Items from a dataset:
-------------------------

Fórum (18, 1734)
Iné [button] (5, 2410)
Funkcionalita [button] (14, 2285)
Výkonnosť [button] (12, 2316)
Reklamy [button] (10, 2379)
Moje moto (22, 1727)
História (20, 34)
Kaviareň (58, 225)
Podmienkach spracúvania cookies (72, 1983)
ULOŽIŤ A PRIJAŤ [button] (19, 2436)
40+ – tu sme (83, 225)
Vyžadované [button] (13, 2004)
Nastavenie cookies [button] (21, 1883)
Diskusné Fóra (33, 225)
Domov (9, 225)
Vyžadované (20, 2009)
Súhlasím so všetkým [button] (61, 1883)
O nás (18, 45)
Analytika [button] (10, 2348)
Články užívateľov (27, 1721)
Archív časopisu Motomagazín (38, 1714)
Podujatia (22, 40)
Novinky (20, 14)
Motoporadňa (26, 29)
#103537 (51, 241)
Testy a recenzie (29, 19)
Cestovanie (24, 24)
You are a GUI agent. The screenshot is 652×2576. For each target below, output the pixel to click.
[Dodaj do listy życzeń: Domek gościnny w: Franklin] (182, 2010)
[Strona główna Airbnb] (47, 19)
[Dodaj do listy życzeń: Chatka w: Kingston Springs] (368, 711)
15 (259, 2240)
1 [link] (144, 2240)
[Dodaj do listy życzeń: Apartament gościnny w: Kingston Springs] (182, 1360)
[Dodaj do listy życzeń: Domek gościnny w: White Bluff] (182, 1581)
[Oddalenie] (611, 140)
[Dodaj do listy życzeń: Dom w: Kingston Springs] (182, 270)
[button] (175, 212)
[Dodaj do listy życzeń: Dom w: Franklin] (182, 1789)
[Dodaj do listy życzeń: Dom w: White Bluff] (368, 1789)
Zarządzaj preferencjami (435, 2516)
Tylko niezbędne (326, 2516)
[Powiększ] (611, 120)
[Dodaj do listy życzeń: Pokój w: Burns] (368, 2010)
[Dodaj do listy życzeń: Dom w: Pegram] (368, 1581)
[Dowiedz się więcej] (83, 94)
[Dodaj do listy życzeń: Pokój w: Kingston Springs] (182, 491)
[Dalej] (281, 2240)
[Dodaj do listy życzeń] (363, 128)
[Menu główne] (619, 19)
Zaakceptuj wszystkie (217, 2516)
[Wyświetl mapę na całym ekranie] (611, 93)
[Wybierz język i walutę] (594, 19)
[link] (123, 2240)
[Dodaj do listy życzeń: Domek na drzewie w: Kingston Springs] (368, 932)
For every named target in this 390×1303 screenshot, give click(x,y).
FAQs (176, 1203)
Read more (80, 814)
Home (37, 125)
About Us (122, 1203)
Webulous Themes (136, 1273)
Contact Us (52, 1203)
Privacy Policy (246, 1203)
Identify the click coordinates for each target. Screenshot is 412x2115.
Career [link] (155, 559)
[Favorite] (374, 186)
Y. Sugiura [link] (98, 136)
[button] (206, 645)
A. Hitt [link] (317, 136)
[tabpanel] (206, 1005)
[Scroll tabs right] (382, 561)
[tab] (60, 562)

-------------------------

● **PROBLEM TO SOLVE**
Exactly as written, transcribe each line of the data.

● **SOLVED PROBLEM**
Fórum (18, 1734)
Iné [button] (5, 2410)
Funkcionalita [button] (14, 2285)
Výkonnosť [button] (12, 2316)
Reklamy [button] (10, 2379)
Moje moto (22, 1727)
História (20, 34)
Kaviareň (58, 225)
Podmienkach spracúvania cookies (72, 1983)
ULOŽIŤ A PRIJAŤ [button] (19, 2436)
40+ – tu sme (83, 225)
Vyžadované [button] (13, 2004)
Nastavenie cookies [button] (21, 1883)
Diskusné Fóra (33, 225)
Domov (9, 225)
Vyžadované (20, 2009)
Súhlasím so všetkým [button] (61, 1883)
O nás (18, 45)
Analytika [button] (10, 2348)
Články užívateľov (27, 1721)
Archív časopisu Motomagazín (38, 1714)
Podujatia (22, 40)
Novinky (20, 14)
Motoporadňa (26, 29)
#103537 (51, 241)
Testy a recenzie (29, 19)
Cestovanie (24, 24)
You are a GUI agent. The screenshot is 652×2576. For each target below, output the pixel to click.
[Dodaj do listy życzeń: Domek gościnny w: Franklin] (182, 2010)
[Strona główna Airbnb] (47, 19)
[Dodaj do listy życzeń: Chatka w: Kingston Springs] (368, 711)
15 (259, 2240)
1 [link] (144, 2240)
[Dodaj do listy życzeń: Apartament gościnny w: Kingston Springs] (182, 1360)
[Dodaj do listy życzeń: Domek gościnny w: White Bluff] (182, 1581)
[Oddalenie] (611, 140)
[Dodaj do listy życzeń: Dom w: Kingston Springs] (182, 270)
[button] (175, 212)
[Dodaj do listy życzeń: Dom w: Franklin] (182, 1789)
[Dodaj do listy życzeń: Dom w: White Bluff] (368, 1789)
Zarządzaj preferencjami (435, 2516)
Tylko niezbędne (326, 2516)
[Powiększ] (611, 120)
[Dodaj do listy życzeń: Pokój w: Burns] (368, 2010)
[Dodaj do listy życzeń: Dom w: Pegram] (368, 1581)
[Dowiedz się więcej] (83, 94)
[Dodaj do listy życzeń: Pokój w: Kingston Springs] (182, 491)
[Dalej] (281, 2240)
[Dodaj do listy życzeń] (363, 128)
[Menu główne] (619, 19)
Zaakceptuj wszystkie (217, 2516)
[Wyświetl mapę na całym ekranie] (611, 93)
[Wybierz język i walutę] (594, 19)
[link] (123, 2240)
[Dodaj do listy życzeń: Domek na drzewie w: Kingston Springs] (368, 932)
For every named target in this 390×1303 screenshot, give click(x,y).
FAQs (176, 1203)
Read more (80, 814)
Home (37, 125)
About Us (122, 1203)
Webulous Themes (136, 1273)
Contact Us (52, 1203)
Privacy Policy (246, 1203)
Identify the click coordinates for each target. Screenshot is 412x2115.
Career [link] (155, 559)
[Favorite] (374, 186)
Y. Sugiura [link] (98, 136)
[button] (206, 645)
A. Hitt [link] (317, 136)
[tabpanel] (206, 1005)
[Scroll tabs right] (382, 561)
[tab] (60, 562)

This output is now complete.